Decibel (dB) calculator
A decibel expresses a ratio between two values on a logarithmic scale. This calculator converts a power or amplitude ratio into decibels — useful in audio, electronics, RF and acoustics, where gains, losses and signal levels are quoted in dB.
How it works
The formula depends on the type of quantity:
- Power (watts): dB = 10 · log₁₀(P / P₀)
- Amplitude (voltage, current, sound pressure): dB = 20 · log₁₀(A / A₀)

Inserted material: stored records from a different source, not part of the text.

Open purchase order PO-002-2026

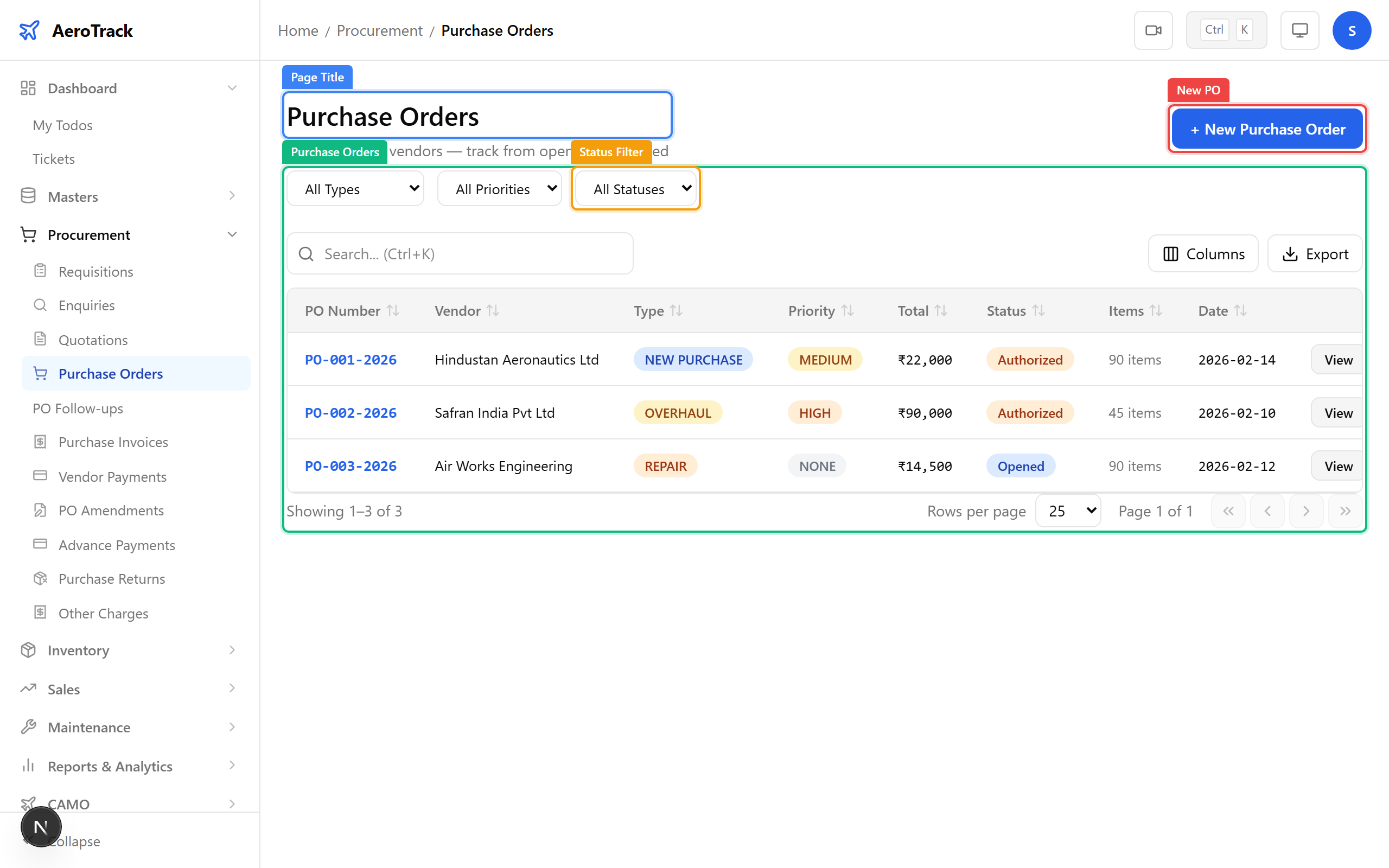351,412
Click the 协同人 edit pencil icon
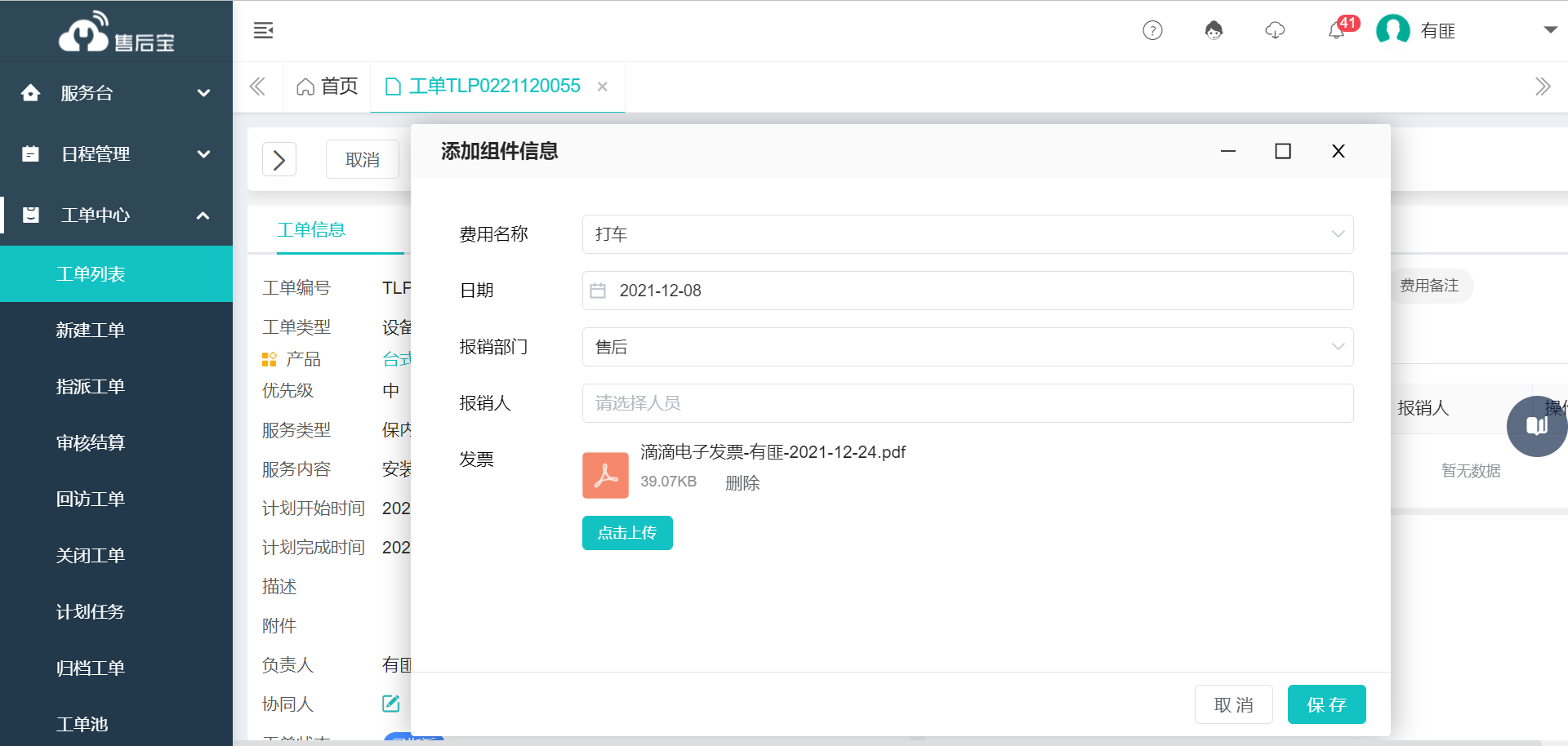This screenshot has width=1568, height=746. [390, 703]
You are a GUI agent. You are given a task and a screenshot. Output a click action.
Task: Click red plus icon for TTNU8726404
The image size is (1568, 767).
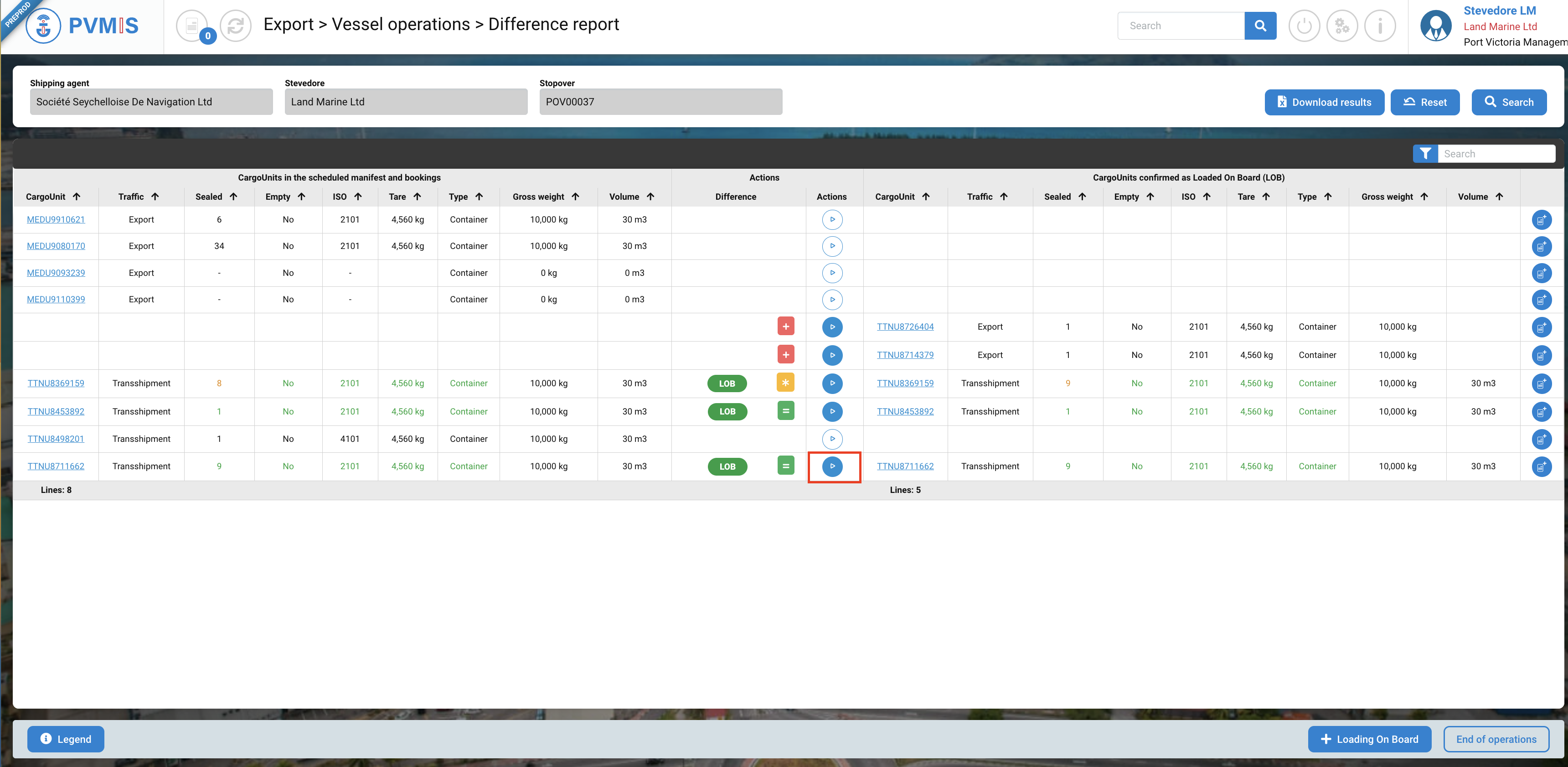[x=785, y=326]
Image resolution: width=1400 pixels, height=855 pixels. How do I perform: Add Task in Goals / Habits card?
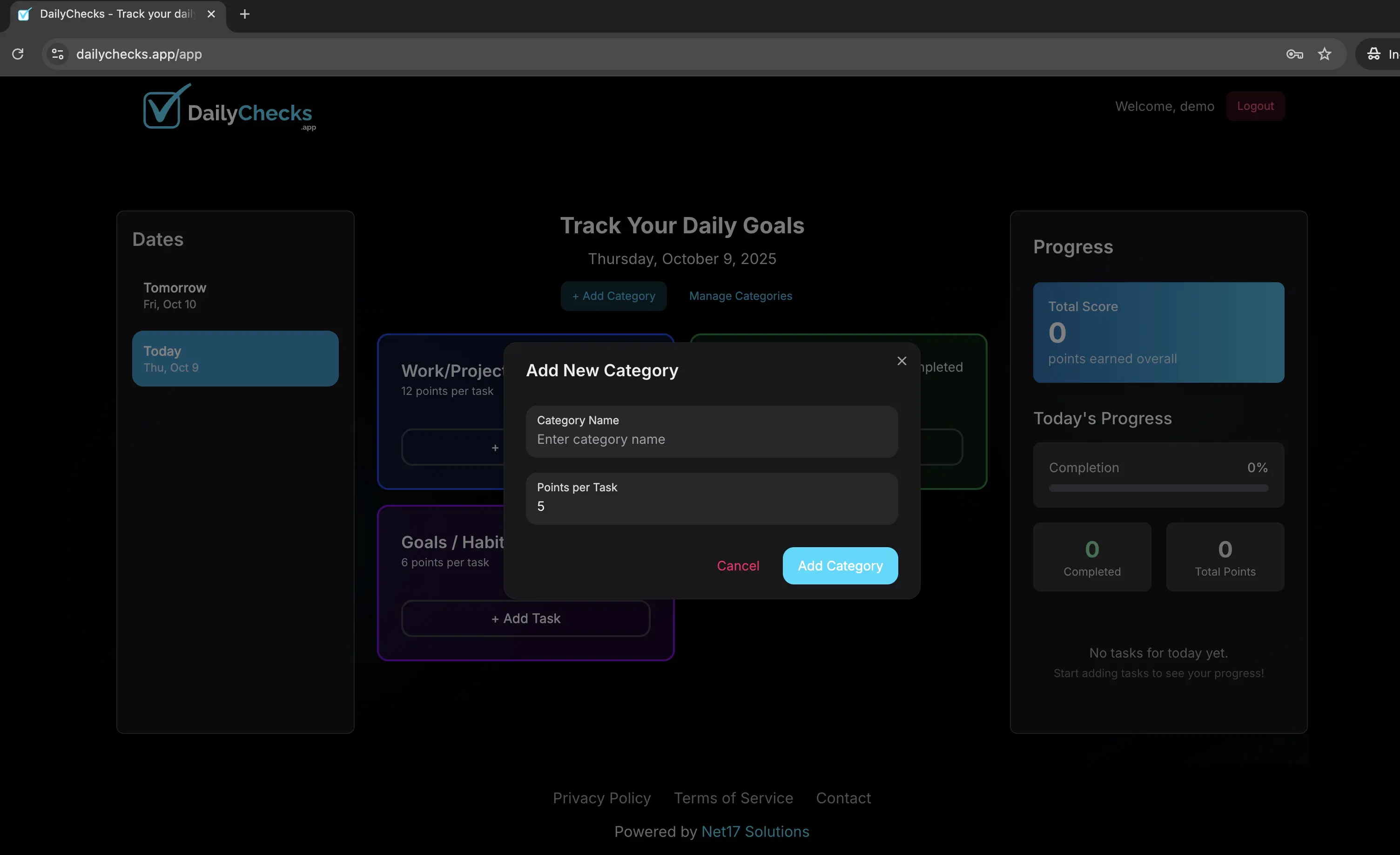click(x=525, y=618)
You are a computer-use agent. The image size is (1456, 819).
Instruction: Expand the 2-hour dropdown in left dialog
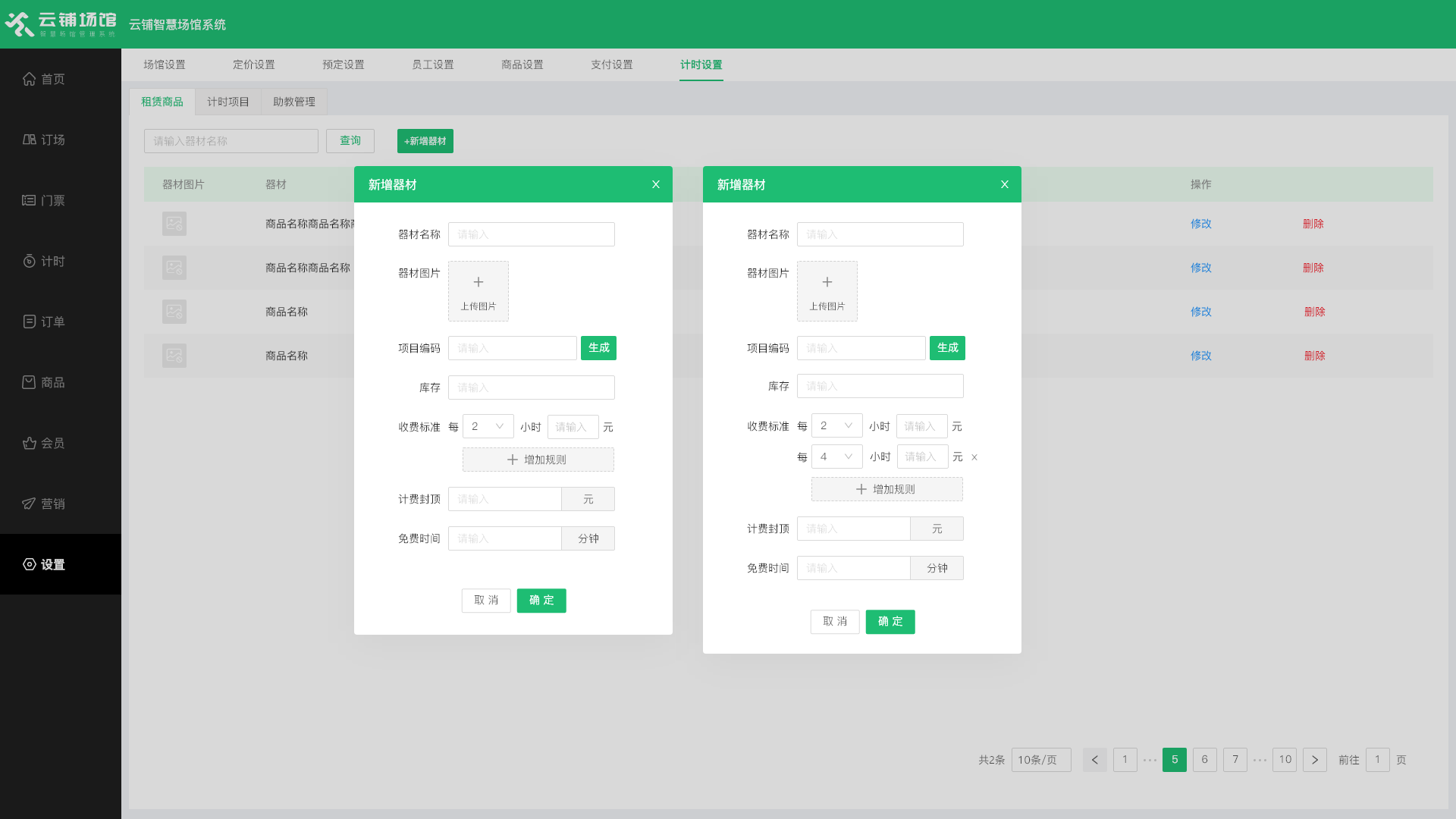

The amplitude form uses 20 instead of 10 because power is proportional to amplitude squared, and log of a square doubles the coefficient. Both values must be greater than zero. A positive result is a gain; a negative result is a loss (attenuation); zero means the values are equal.
Example
Measured power of 2 W against a reference of 1 W, in power mode:
dB = 10 · log₁₀(2 / 1) = 10 · 0.3010 = 3.01 dB
The same 2:1 ratio in amplitude mode (e.g. 2 V vs 1 V) gives 20 · log₁₀(2) = 6.02 dB.
| Ratio | Power (10·log) | Amplitude (20·log) |
|---|---|---|
| 2 : 1 | +3.01 dB | +6.02 dB |
| 10 : 1 | +10 dB | +20 dB |
| 1 : 2 | −3.01 dB | −6.02 dB |
| 1 : 1 | 0 dB | 0 dB |
Every calculation runs locally in your browser, with no network requests.